What can you do now to prepare?

Now is the time to start preparing. We have been helping clients get ready for the AI Act, and more generally helping them ensure they have appropriate AI governance in place. 

Compliance: 

To get ready to comply with the AI Act you need to:

  • check if you are in scope (given its wide-extra-territorial reach and definition of AI Systems);
  • understand which risk category your AI falls in to;
  • know where you sit in the AI supply chain – are you a provider, deployer/user, distributor or importer? Your obligations will differ depending on your role as well as your AI use and its risk category;
  • put plans in place to ensure you are ready in time. The Act is expected to become law in June, but it will then not take effect for a further 24 months. That said, certain provisions will apply much sooner – for example the rules around prohibited AI Systems will apply six months after the entry into force date, and the rules around general-purpose AI will apply 12 months after that date. Note: some of the rules around high-risk systems have a little longer; and 
  • monitor developments in this space – much of the detail on how to comply will be provided through standards, codes of conduct and guidance and we will therefore be carefully monitoring developments in this space for our clients. 

Governance:

More generally, now is the time to ensure you have appropriate AI governance in place.
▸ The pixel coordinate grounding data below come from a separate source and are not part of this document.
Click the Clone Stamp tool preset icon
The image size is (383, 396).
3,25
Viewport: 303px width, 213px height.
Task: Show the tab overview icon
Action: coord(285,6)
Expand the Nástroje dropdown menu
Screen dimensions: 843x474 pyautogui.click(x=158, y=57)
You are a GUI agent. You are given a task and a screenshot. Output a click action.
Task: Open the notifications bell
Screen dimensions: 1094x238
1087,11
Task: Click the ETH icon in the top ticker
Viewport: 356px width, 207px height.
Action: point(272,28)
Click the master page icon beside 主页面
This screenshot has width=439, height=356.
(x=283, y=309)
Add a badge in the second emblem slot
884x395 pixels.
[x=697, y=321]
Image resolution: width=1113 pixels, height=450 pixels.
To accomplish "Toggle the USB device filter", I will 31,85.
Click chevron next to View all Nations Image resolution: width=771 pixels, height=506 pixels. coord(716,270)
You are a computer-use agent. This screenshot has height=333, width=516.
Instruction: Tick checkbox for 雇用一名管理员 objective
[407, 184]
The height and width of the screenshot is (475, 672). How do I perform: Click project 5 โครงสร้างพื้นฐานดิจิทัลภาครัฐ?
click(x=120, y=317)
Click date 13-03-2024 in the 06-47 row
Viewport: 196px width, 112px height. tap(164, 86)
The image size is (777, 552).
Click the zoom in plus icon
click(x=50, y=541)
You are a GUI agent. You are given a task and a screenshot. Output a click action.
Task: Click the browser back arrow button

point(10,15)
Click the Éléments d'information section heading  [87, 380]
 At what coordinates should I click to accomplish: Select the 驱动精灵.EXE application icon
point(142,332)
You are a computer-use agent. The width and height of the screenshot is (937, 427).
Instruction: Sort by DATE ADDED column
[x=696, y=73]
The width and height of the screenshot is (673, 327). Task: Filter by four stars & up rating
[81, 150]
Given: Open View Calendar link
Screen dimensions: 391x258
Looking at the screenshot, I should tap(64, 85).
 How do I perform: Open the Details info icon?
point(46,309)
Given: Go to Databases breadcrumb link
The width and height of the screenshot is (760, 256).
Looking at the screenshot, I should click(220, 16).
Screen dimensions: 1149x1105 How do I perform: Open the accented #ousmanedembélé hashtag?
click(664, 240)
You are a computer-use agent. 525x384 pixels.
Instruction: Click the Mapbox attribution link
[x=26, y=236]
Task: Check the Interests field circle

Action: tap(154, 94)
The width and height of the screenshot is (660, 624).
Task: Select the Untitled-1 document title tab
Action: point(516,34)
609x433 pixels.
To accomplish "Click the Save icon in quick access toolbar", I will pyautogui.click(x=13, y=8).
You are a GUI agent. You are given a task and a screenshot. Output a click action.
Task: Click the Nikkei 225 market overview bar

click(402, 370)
This involves understanding:

  • what AI you are currently using, or planning to use, and how you will track use going forward.  On the first point, we have had some clients who have kicked off this process by launching an AI amnesty (where people are encouraged to disclose any AI they are using, including where this may be an ‘unapproved’ product);
  • your AI risk appetite and tailoring an appropriate governance process to ensure use stays within these parameters;
  • where AI governance sits within your organisation, and how all appropriate stakeholders will be engaged;  
  • the role your board will play, and how they will be kept informed; 
  • whether, at a more operational level, you are using any AI specific risk management frameworks (like ISO 42001 or the NIST AI Framework); and
  • how you will be engaging with, and educating, your workforce and supply chain.